[Selected text]
◆ ◆ ◆ ◆ ◆
Scottish researchers study fMRI's role in coma patients
The Scottish imaging network SINAPSE has formed the Aberdeen Coma Science Group, which will employ functional MRI (fMRI) to investigate brain function and awareness of patients in comas, vegetative states or who suffer from ‘locked in’ syndrome.

The first such organization in Scotland, the Aberdeen Coma Science Group plans to build on several previous studies, soliciting the help of neuroscientists, psychologists, computer scientists, physicists and mathematicians from the University of Aberdeen.

In one such study, conducted at the University of Cambridge in England, researchers found that upon being told to imagine playing a game of tennis, a woman who was in a persistent vegetative state exhibited similar brain functions to a group of healthy individuals given the same instructions.
◆ ◆ ◆ ◆ ◆
(Screenshot grounding data)
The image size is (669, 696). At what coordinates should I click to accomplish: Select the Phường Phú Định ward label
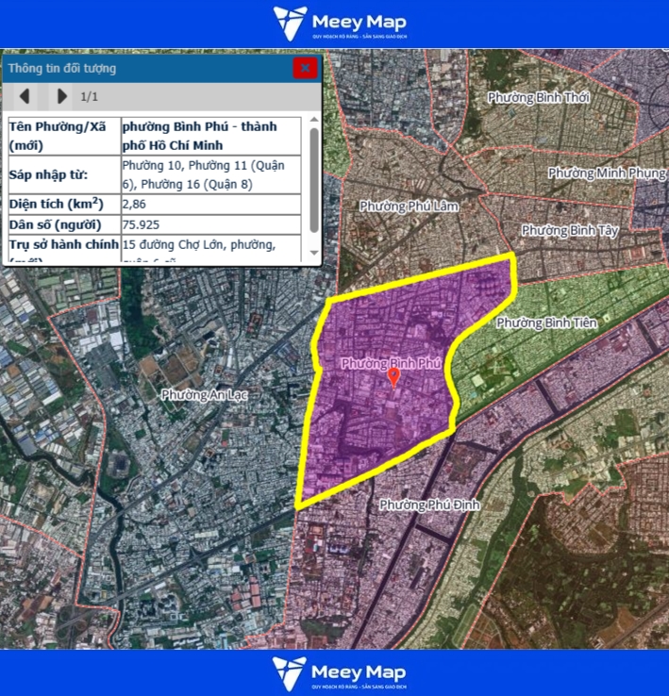[429, 505]
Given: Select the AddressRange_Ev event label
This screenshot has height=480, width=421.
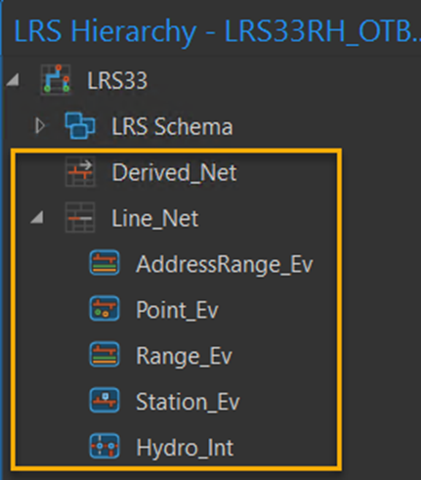Looking at the screenshot, I should click(225, 264).
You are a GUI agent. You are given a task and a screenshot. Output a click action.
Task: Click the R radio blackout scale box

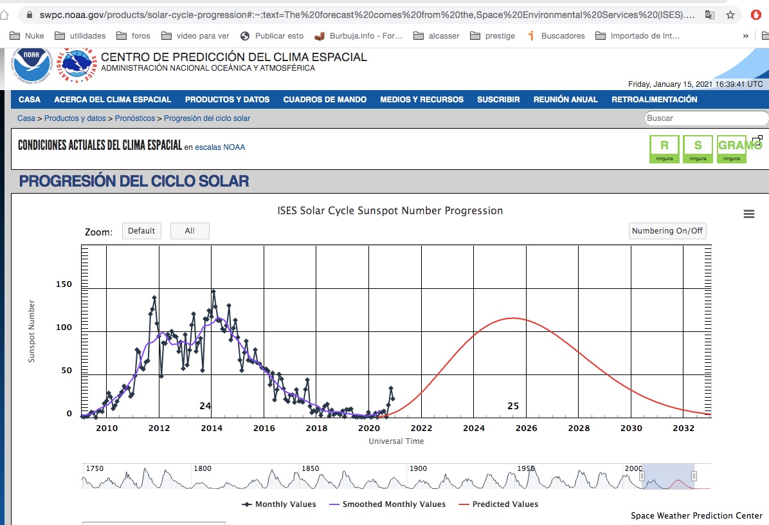(665, 149)
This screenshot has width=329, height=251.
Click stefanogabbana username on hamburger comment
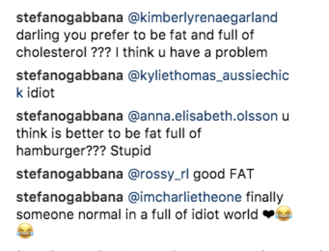coord(69,116)
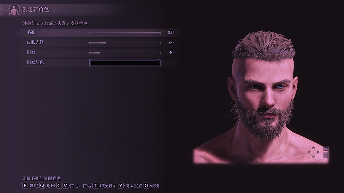Click the C key zoom-in hint
The width and height of the screenshot is (344, 193).
click(59, 186)
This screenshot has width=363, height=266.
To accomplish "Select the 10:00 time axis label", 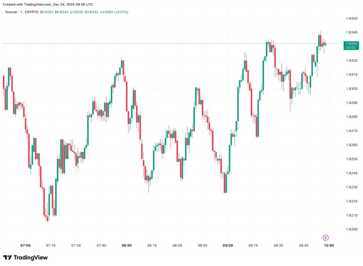I will pyautogui.click(x=329, y=245).
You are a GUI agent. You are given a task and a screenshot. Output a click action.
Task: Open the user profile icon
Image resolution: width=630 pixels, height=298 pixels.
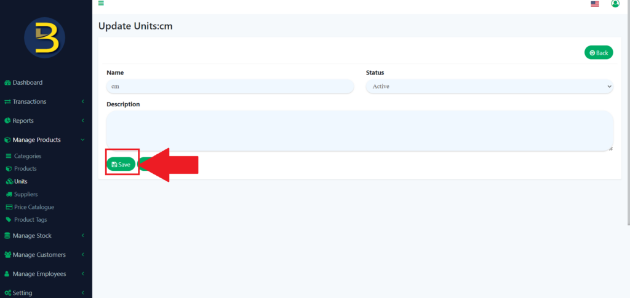point(615,4)
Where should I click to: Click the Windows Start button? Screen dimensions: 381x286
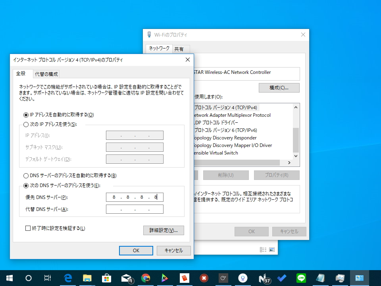click(x=9, y=278)
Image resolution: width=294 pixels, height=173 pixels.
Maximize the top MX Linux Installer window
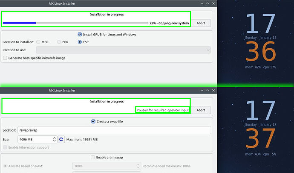click(x=208, y=3)
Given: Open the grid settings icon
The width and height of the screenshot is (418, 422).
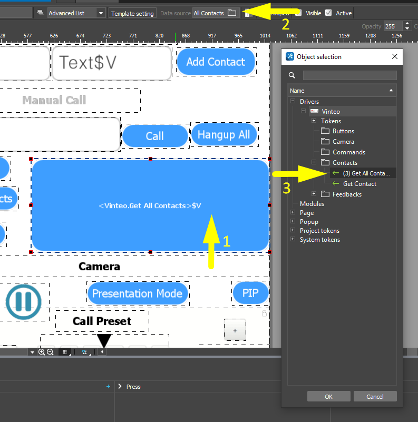Looking at the screenshot, I should 65,352.
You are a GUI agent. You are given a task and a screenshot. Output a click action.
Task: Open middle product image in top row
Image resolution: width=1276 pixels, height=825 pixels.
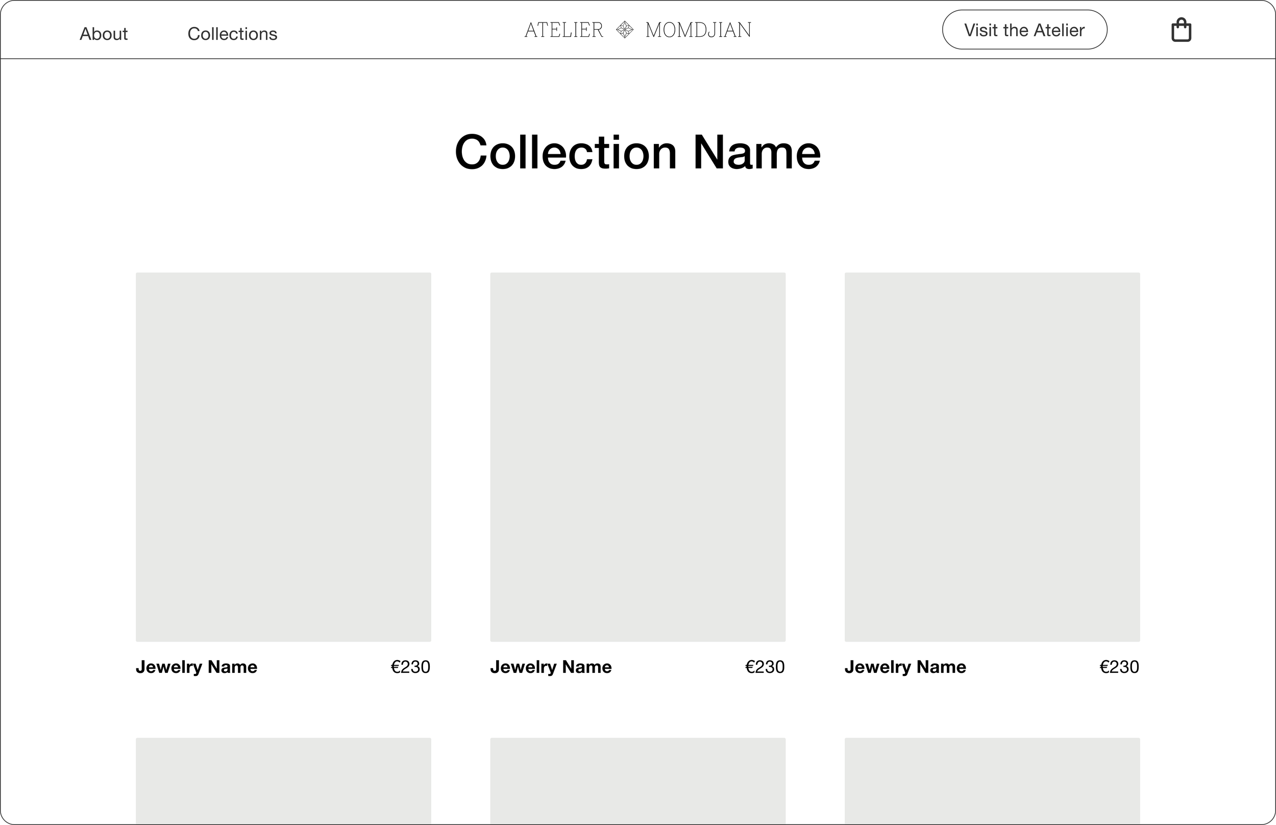click(x=638, y=457)
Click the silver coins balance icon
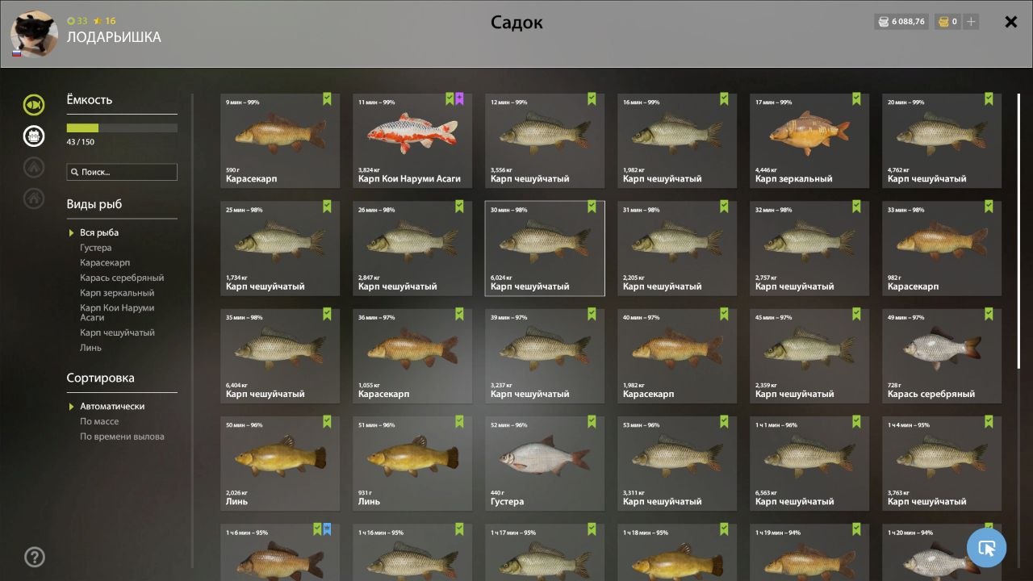The height and width of the screenshot is (581, 1033). 883,22
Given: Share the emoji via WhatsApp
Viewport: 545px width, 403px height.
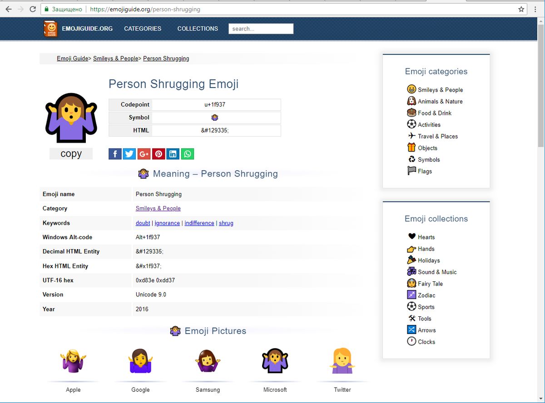Looking at the screenshot, I should tap(188, 154).
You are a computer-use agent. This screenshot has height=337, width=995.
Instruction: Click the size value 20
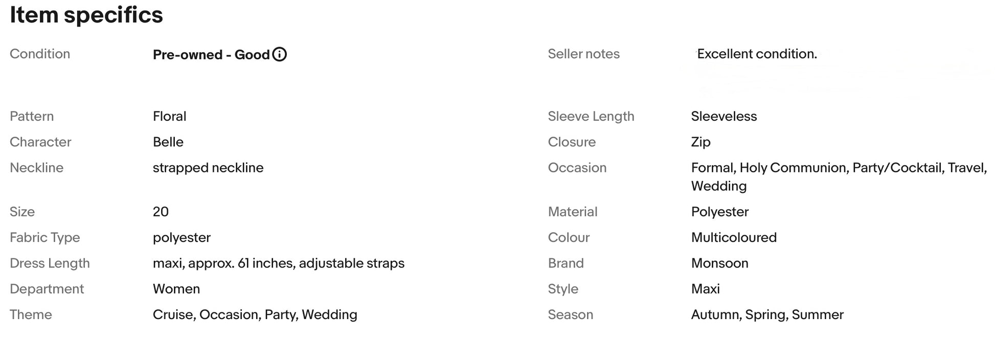coord(161,212)
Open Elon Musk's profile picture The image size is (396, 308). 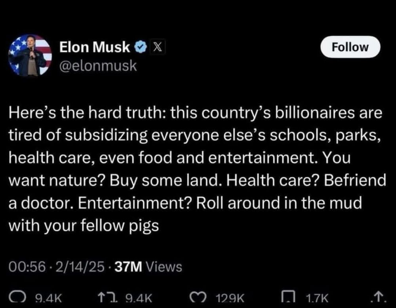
◆ ◆ ◆ ◆ ◆
[Required tasks]
1 – In the article on Scottish fMRI research with coma patients, which imaging network formed the Aberdeen Coma Science Group?
2 – Extend the article on Scottish fMRI research with coma patients, picking up right after its final sentence.

[Responses]
1 – SINAPSE, a Scottish imaging network.

2 –
The group also plans to expand on research conducted at the Max Planck Institute for Human Cognitive and Brain Sciences in Leipzig, Germany, in which patients were fully anesthetized, therefore appearing unaware of their surroundings, yet their brains responded to stimuli in ways similar to the participants’ conscious responses.

“Our aim is to develop new diagnostic methods for these patients because knowing to what extent a patient is aware will not only be of great importance to doctors, carers and therapists but also to the patient’s relatives,” said Christian Schwarzbauer, PhD, chair in Neuroimaging at the University of Aberdeen.

Schwarzbauer hopes the SINAPSE (Scottish Imaging Network: A Platform for Scientific Excellence)/Aberdeen Group will image its first patient by April.